_WHAT TO DO_
a - Summarize the passage about The Sign of Four in two sentences.
b - In the passage about The Sign of Four, who tells the flashbacks instead of a third-person omniscient narrator?
c - Carry the passage about The Sign of Four forward from its final sentence.

_GIVEN TEXT_
The story was first published in February 1890 as
The Sign of the Four
, but the title was later shortened to the one Conan Doyle preferred,
The Sign of Four
. Conan Doyle once again split the story into two parts, but the structure of this division is more subtle than the one used in
A Study in Scarlet
. First, the history that led up to this crime is broken into two shorter parts instead of one long one, but more important, Conan Doyle allows Thaddeus Sholto and Jonathan Small, rather than a third-person omniscient narrator, to relate these flashbacks. This not only keeps a tighter focus on the action of the story, but also avoids the clearly artificial quality a third-person narrator introduces. After all, these stories are said to be the reminiscences of John H. Watson. In order to seem real, they can’t start recounting things that Watson couldn’t possibly have heard. In this respect,
The Sign of Four
is an improvement on
A Study in Scarlet
.

_DATASET EXCERPT_
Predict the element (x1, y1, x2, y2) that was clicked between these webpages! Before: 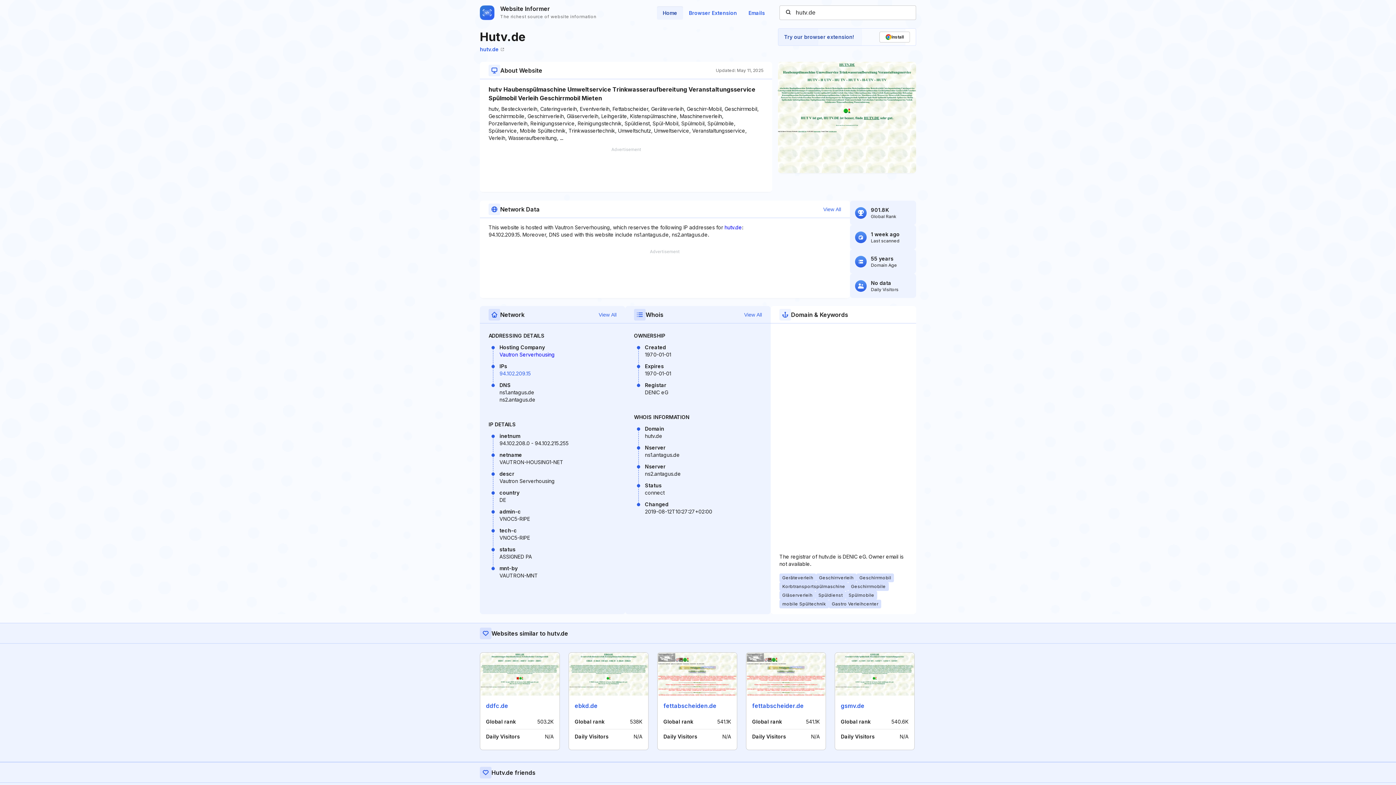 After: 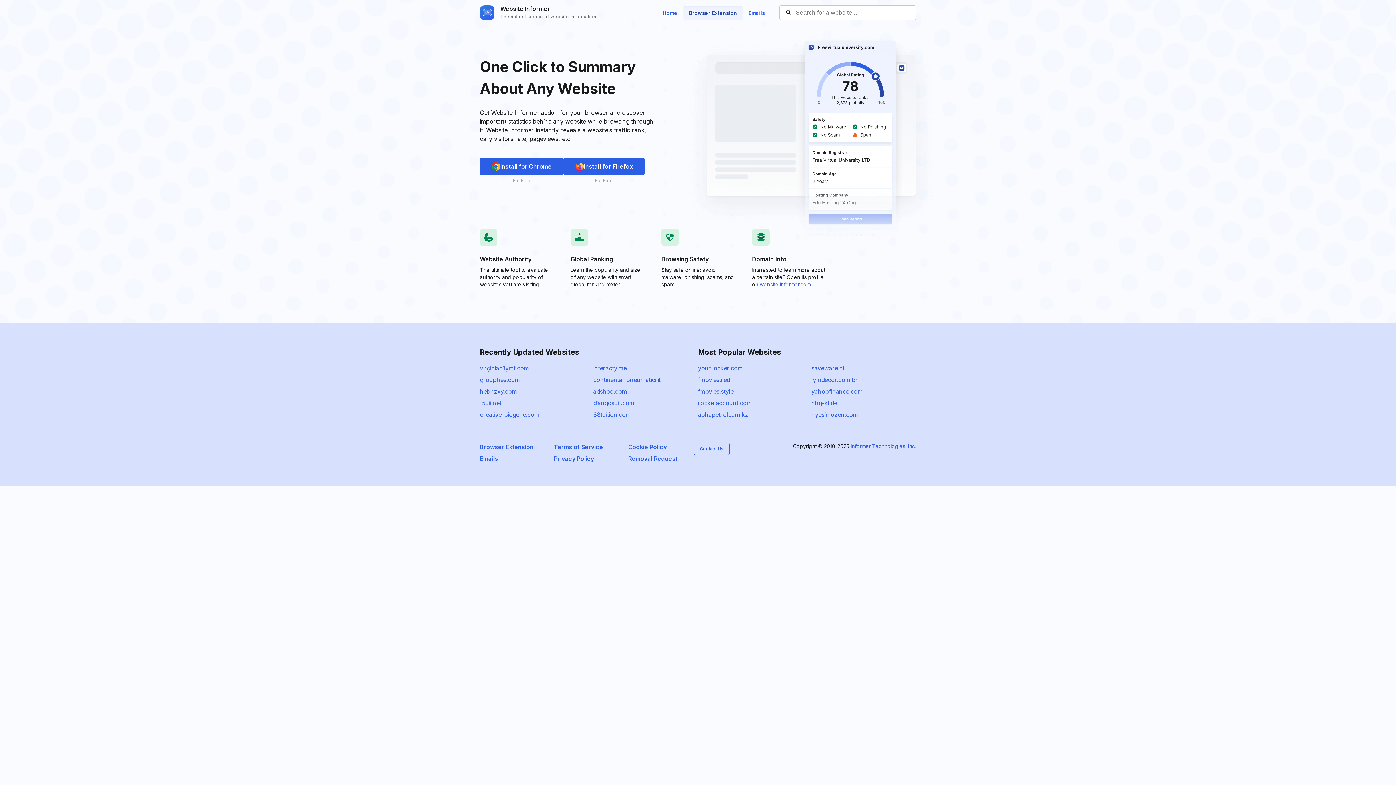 Action: label: Browser Extension bbox: (683, 6, 742, 19)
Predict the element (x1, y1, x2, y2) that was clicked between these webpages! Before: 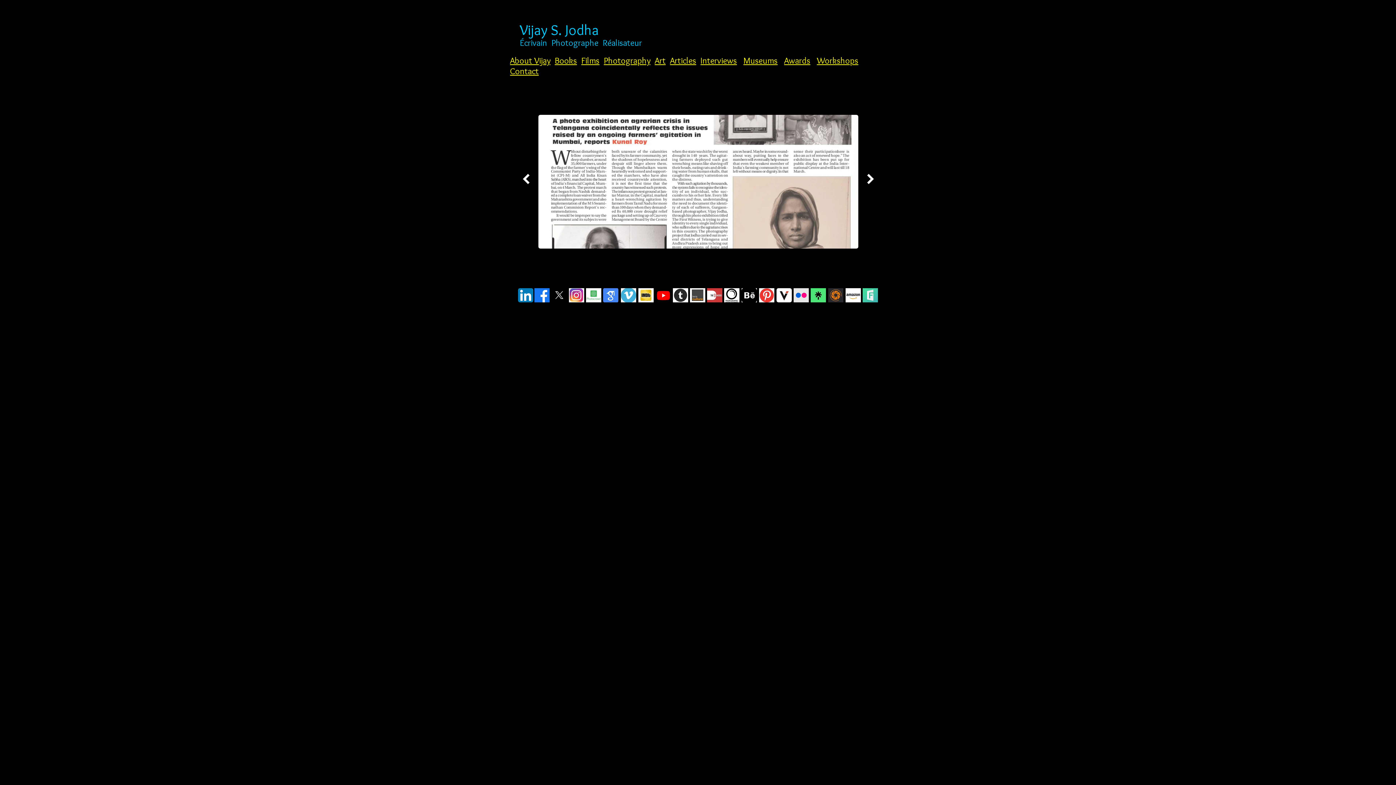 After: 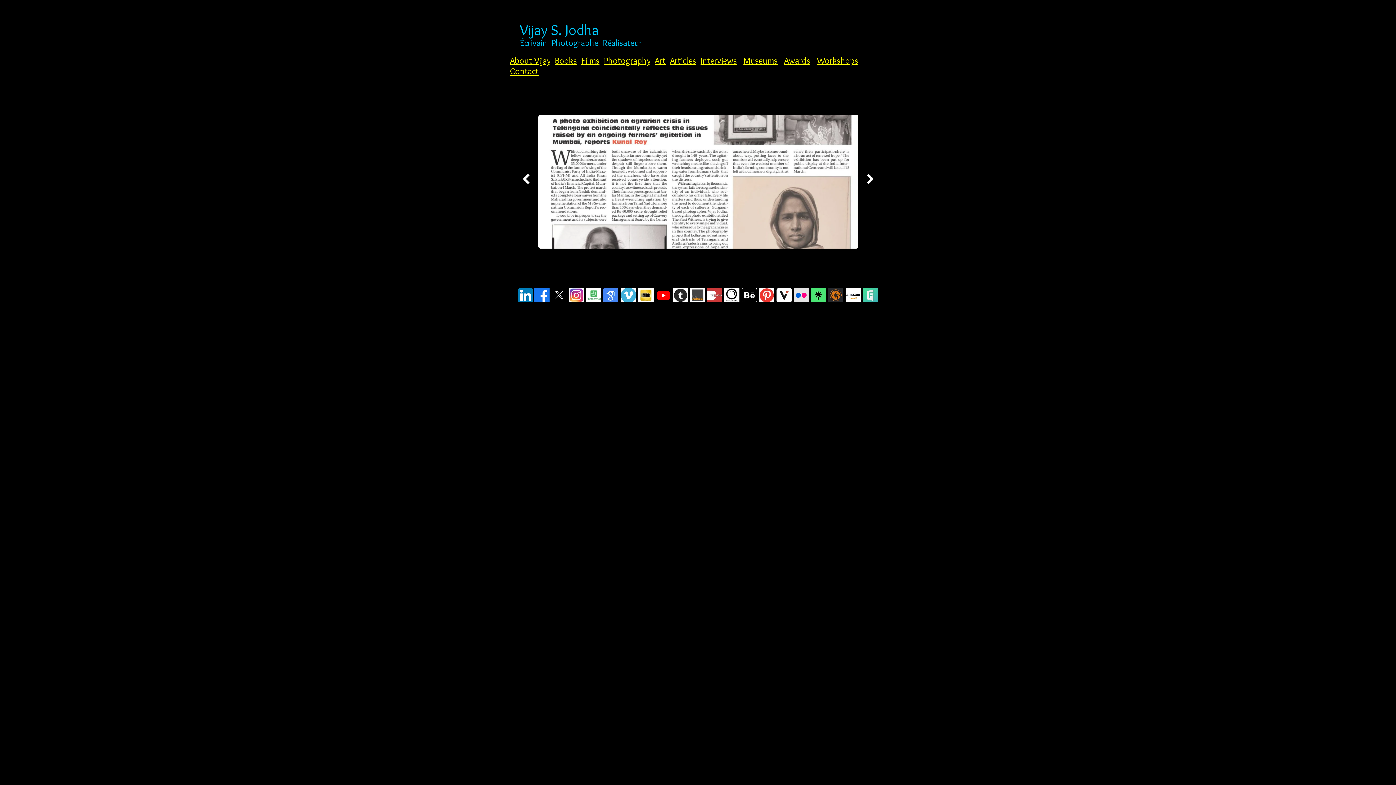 Action: bbox: (569, 288, 584, 302)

_SET OF ANSWERS_
a - The story first appeared in February 1890 as The Sign of the Four, but its title was later shortened to The Sign of Four, the version Conan Doyle preferred. Like A Study in Scarlet, it is split into two parts, but its backstory comes in two shorter flashbacks told by Thaddeus Sholto and Jonathan Small rather than by a third-person omniscient narrator, which keeps the focus tighter and avoids an artificial quality, making it an improvement on the earlier story.

b - Thaddeus Sholto and Jonathan Small.

c -
The way this story treats its murderer is also more subtle. In
A Study in Scarlet
Jefferson Hope had been driven to his acts of vengeance by what amounted to the rape and murder of his sweetheart and the murder of her guardian. Because we get to witness the coldheartedness of the men who commit these crimes, their deaths are not near our consciences. As famed Texas trial lawyer Richard “Racehorse” Haines once said in a television interview, he was able to win acquittals for clients who had committed murder by convincing juries that “some folks just need killin’.” Hope is not made to suffer any punishment for his crimes; he dies “with a placid smile upon his face, as though he had been able in his dying moments to look back upon a useful life, and on work well done” (p. 93). This is clearly an authorial reward for following the dictates of his heart.
Jonathan Small is more problematic. Although his story makes us feel more sympathy for him than for his victims, the circumstances of the killings in which he was involved don’t grant him the same kind of easy absolution Conan Doyle gives to Jefferson Hope. Our response to Small is more complex, because his case has more of the tangled web of good and evil that characterizes most human enterprises than does the revenge of Jefferson Hope.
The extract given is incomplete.